### EXERCISE GOAL
Your answer should hold only the lines from the one with "Viewport: 879px width, 660px height." through the end of the records, repeated exactly and minus any pictures.

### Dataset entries
'''

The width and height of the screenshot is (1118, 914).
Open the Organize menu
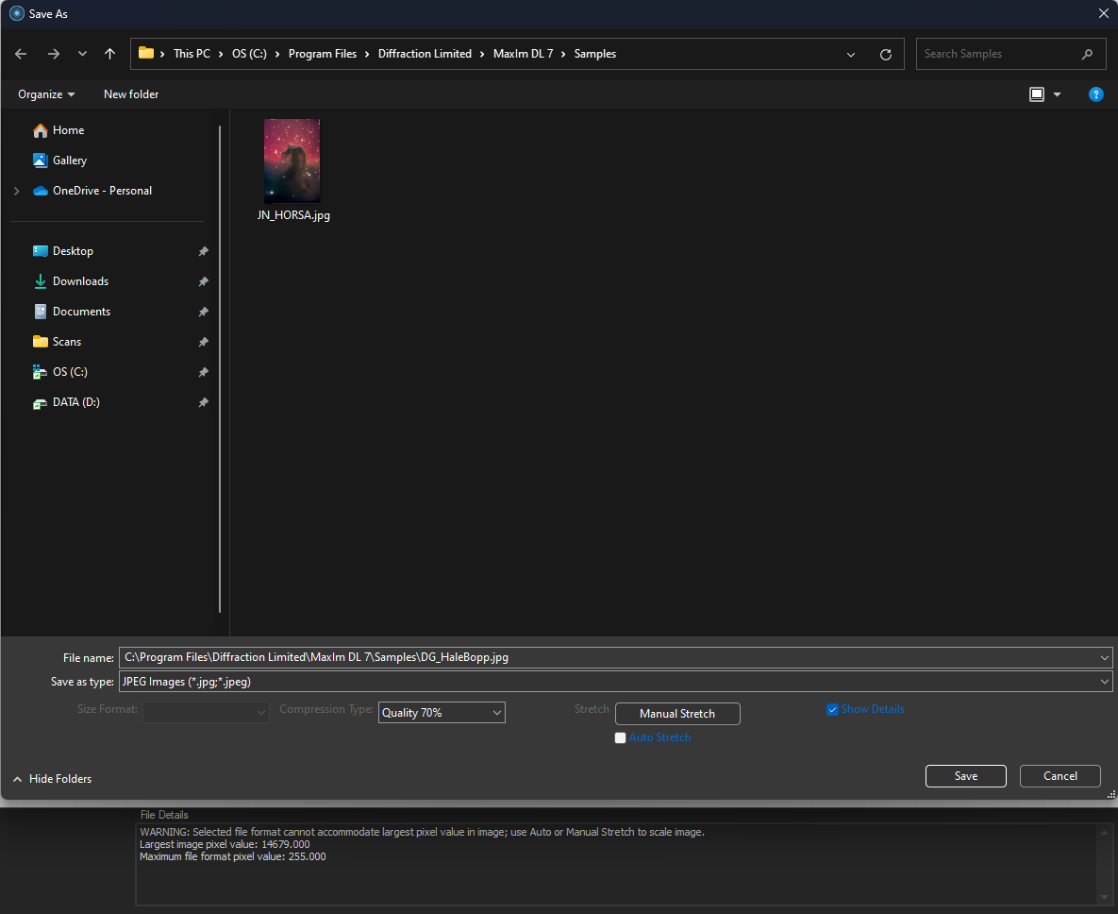[x=46, y=94]
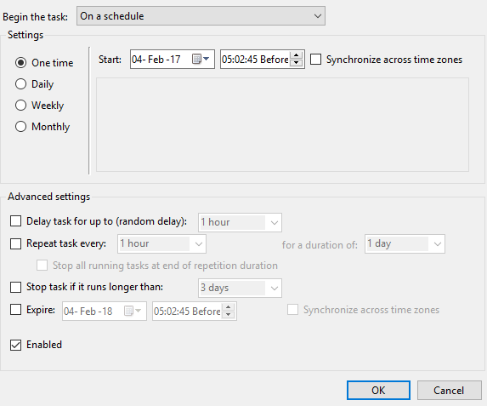Uncheck the Enabled checkbox
Image resolution: width=487 pixels, height=406 pixels.
coord(16,345)
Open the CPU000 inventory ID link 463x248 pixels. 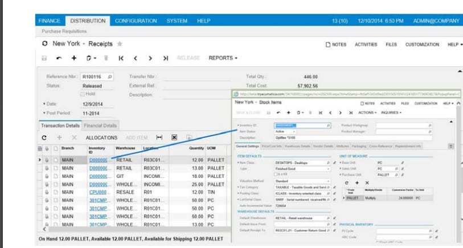[98, 192]
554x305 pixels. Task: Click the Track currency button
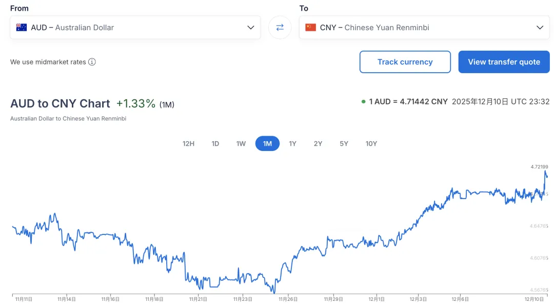pyautogui.click(x=405, y=62)
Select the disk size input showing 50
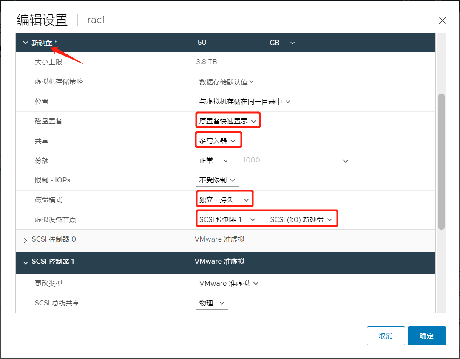The image size is (460, 359). [221, 42]
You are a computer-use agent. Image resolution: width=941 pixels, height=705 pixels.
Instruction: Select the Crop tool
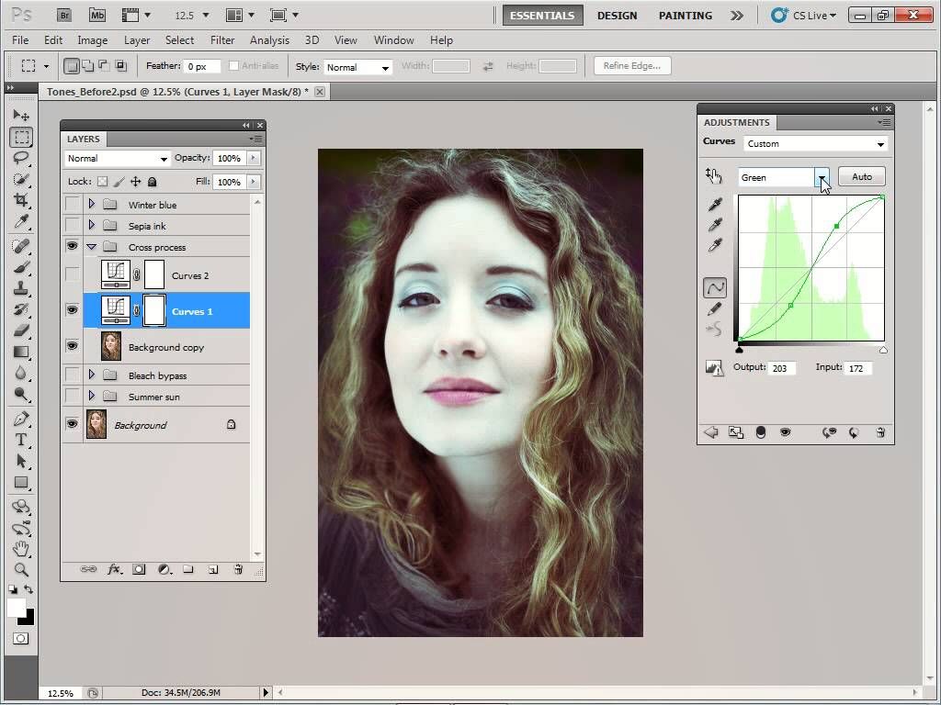[x=21, y=200]
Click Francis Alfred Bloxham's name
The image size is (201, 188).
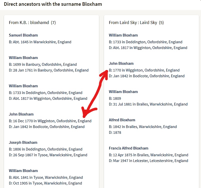129,148
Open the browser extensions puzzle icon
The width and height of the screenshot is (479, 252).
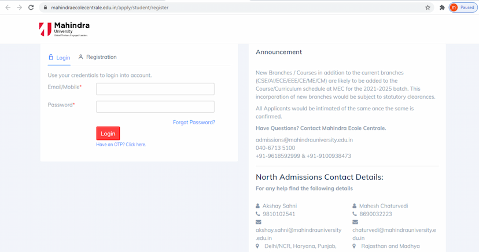(442, 8)
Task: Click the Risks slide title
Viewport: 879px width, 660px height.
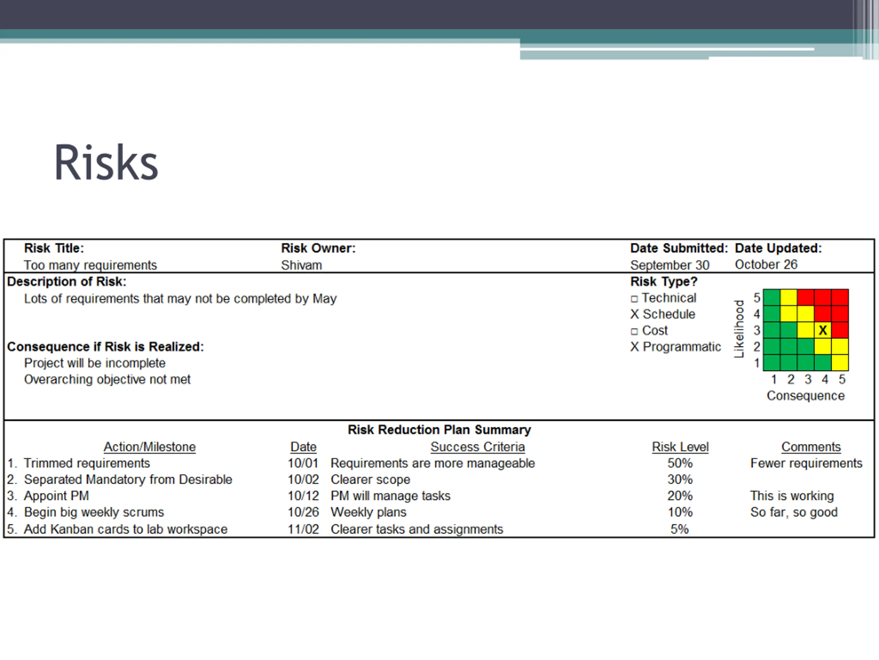Action: tap(106, 162)
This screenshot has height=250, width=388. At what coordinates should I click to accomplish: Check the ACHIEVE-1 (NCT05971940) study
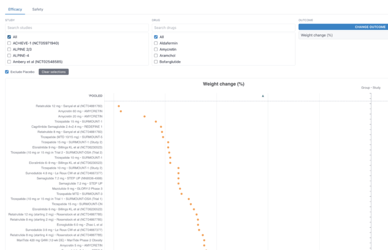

'''

### ANSWER SPACE
Viewport: 879px width, 660px height.
Action: tap(106, 162)
This screenshot has height=250, width=388. At what coordinates should I click to accomplish: Check the ACHIEVE-1 (NCT05971940) study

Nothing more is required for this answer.